How wonderful – by deleting a few more rows we’ve got to a state where we don’t need to rebuild the index after all !
This note is not intended to tell you when you should, or should not, rebuild an index. It is simply trying to highlight the fact that anyone who thinks that a figure exceeding 20% for del_lf_rows / lf_rows does not have a proper understanding of how indexes work, and is basing their assumption on an over-simplistic model. In this case the error in this model is that it allows you to miss indexes which might actually benefit from some action.
The problem is based on a fundamental misunderstanding, which is this: if you believe that an index entry reserves a spot in an index and leave a little hole that can never be reused when it is deleted (unless you re-insert exactly the same value) then inevitably you will think that the del_lf_rows figure is some sort of measure of actual space that could be reclaimed.
But, as the Oracle myth busters like Richard Foote have been saying for years, that’s not how Oracle’s B-tree indexes work. When you delete an index entry, Oracle marks it as deleted but leaves it in place. When you commit your transaction Oracle does nothing to the index entry – but other processes now know that the entry can be wiped from the block allowing the space to be re-used.
This is what del_lf_rows is about – it’s the number of rows that are marked as deleted by transactions that have committed; and since the validate command can only run if it has locked the table in exclusive mode, any index entries marked for deletion will inevitably be committed deletes. So after I had deleted (and commited) 36,000 rows there were 36,000 entries in the index marked as deleted and committed; when I deleted a few more entries my second transaction wiped the deleted entries from any leaf blocks it visited, tidying the blocks (with a “heap block compress”) before marking a few more rows as deleted.

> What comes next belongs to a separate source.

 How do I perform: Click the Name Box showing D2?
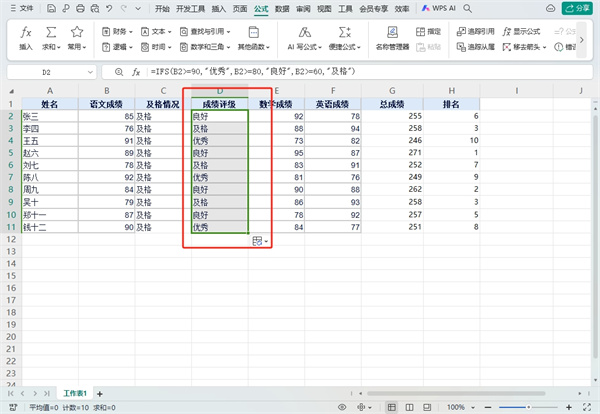pyautogui.click(x=47, y=72)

The upshot of this is that many systems (especially OLTP systems) will see del_lf_rows as a fairly small fraction of lf_rows because most systems tend to do little updates scattered randomly across lots of leaf blocks – constantly wiping out the rows marked as deleted by earlier transactions.

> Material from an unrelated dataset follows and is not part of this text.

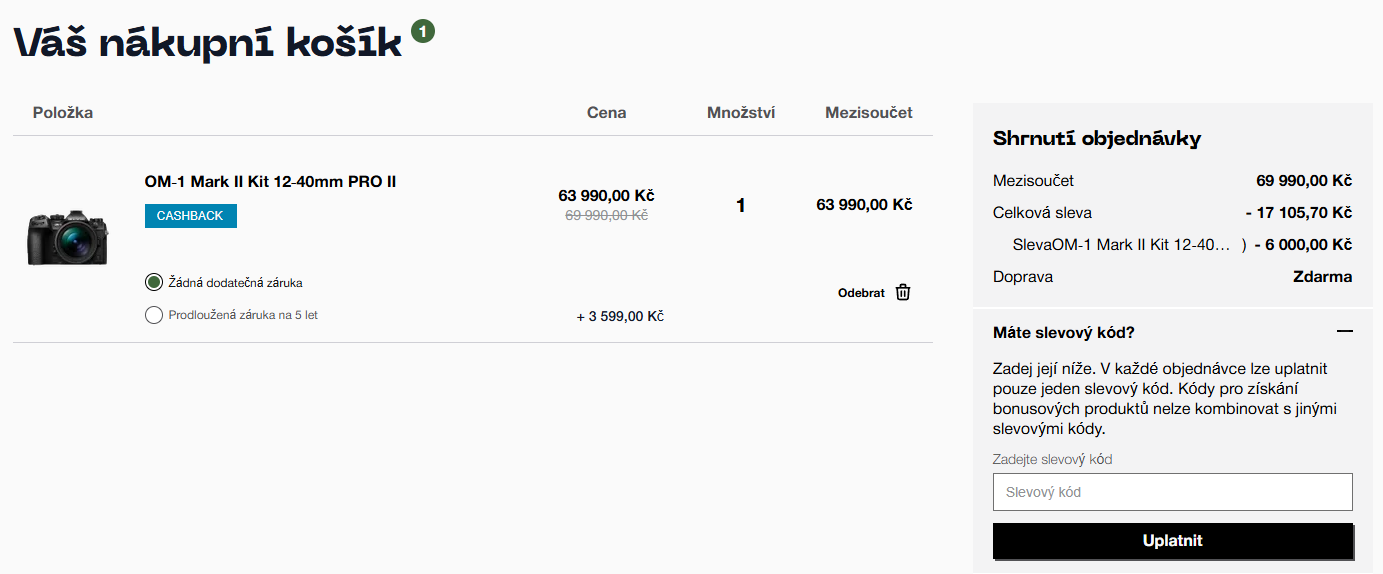Open the 'OM-1 Mark II Kit 12-40mm PRO II' product title
1383x574 pixels.
coord(270,182)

It’s really only in the case where a single large delete has taken place in the recent past that you’re likely to see a lot of deleted rows still in the index when you validate it and – as most people are now aware – a process that is supposed to do a very large delete is a process that should be considered in the design phase as a candidate for special treatment such as dropping/disabling some indexes before the delete then rebuilding afterwards. It won’t be a process where you will have to validate the index to decide roughly how much data you’ve deleted, and where in the index that data was, it’s a process where you’ll know what’s going to happen before it happens.